# [EXERCISE GOAL]
For the records that follow, restate each one word for word and leave the images behind.

----- EXERCISE INPUT -----

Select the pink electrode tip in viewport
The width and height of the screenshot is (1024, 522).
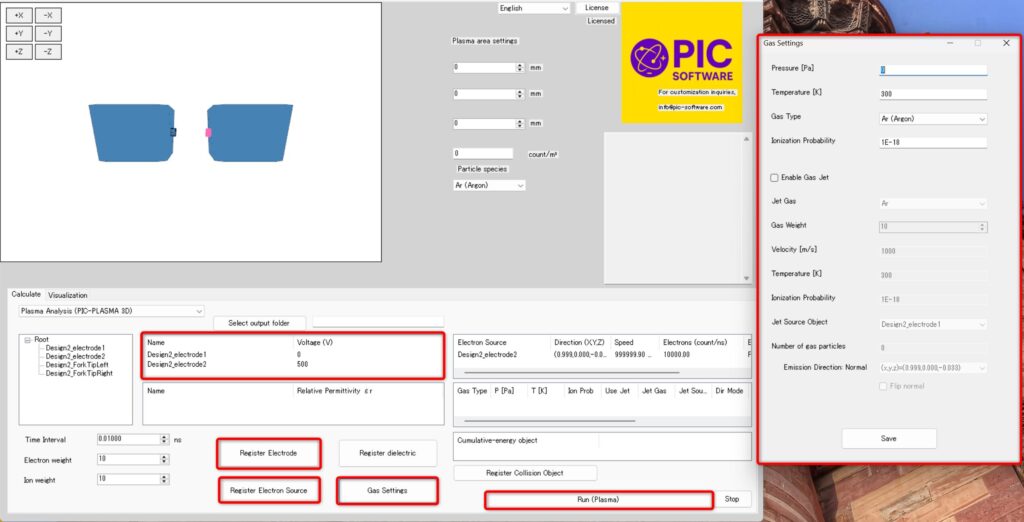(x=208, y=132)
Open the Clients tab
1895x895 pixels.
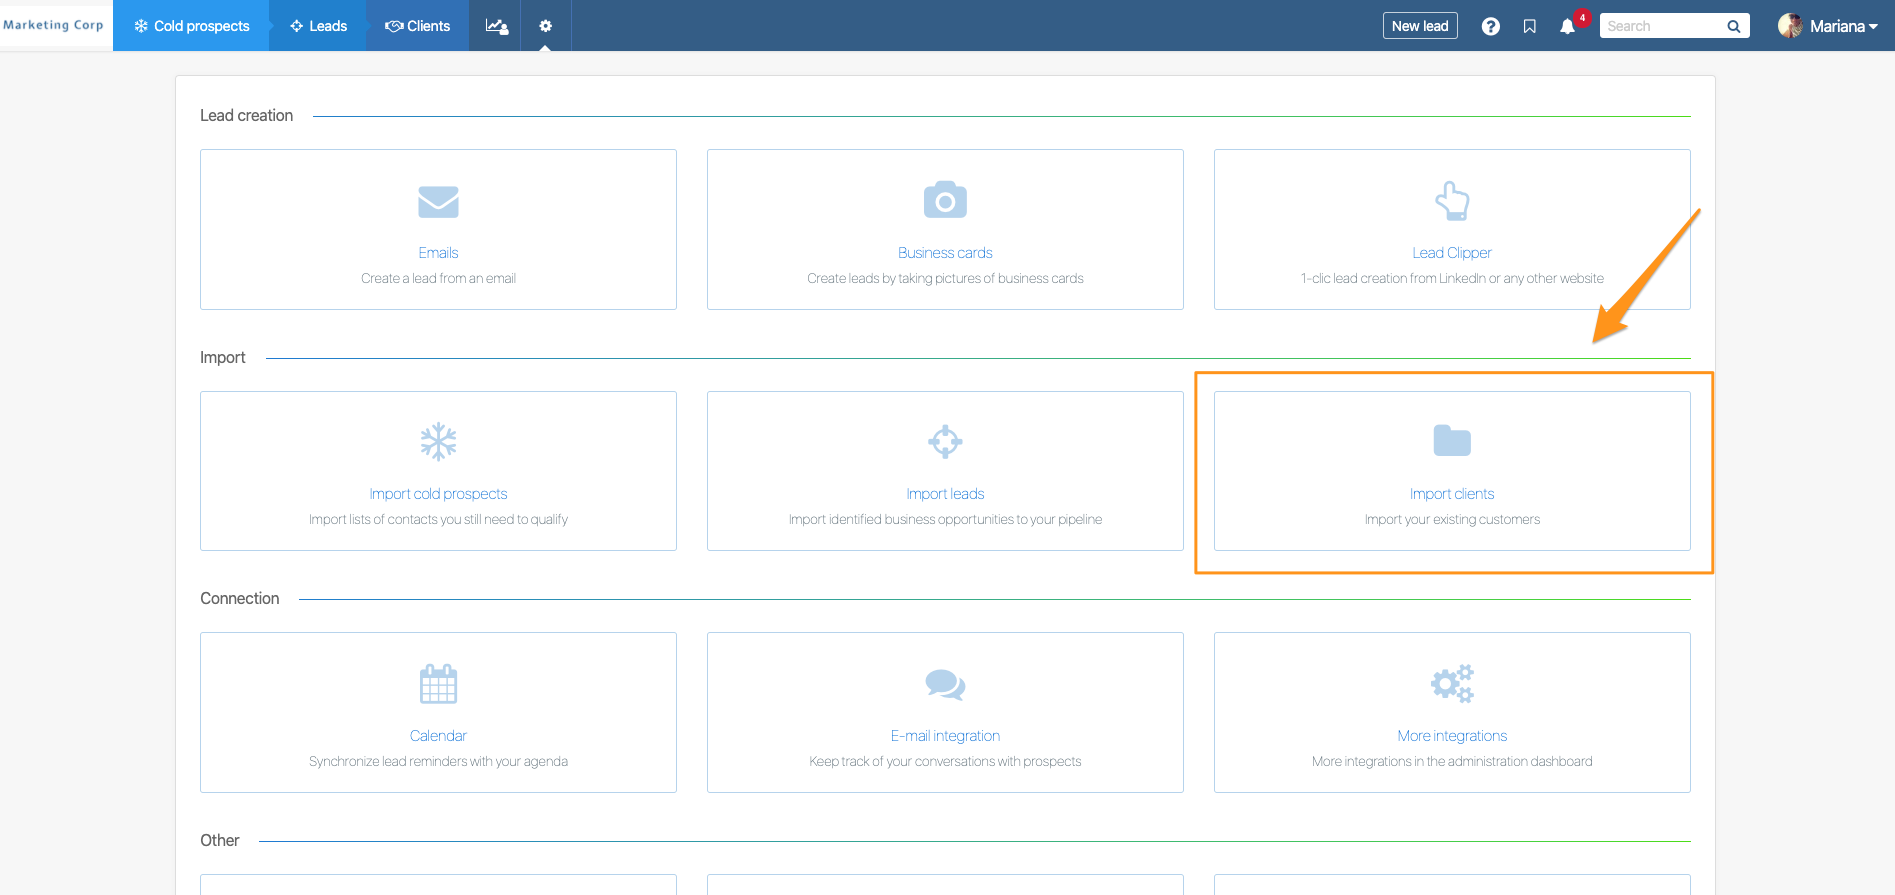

-----

# [RESPONSE]
Select the pink electrode tip in viewport
The width and height of the screenshot is (1024, 522).
(x=208, y=132)
Open the Clients tab
1895x895 pixels.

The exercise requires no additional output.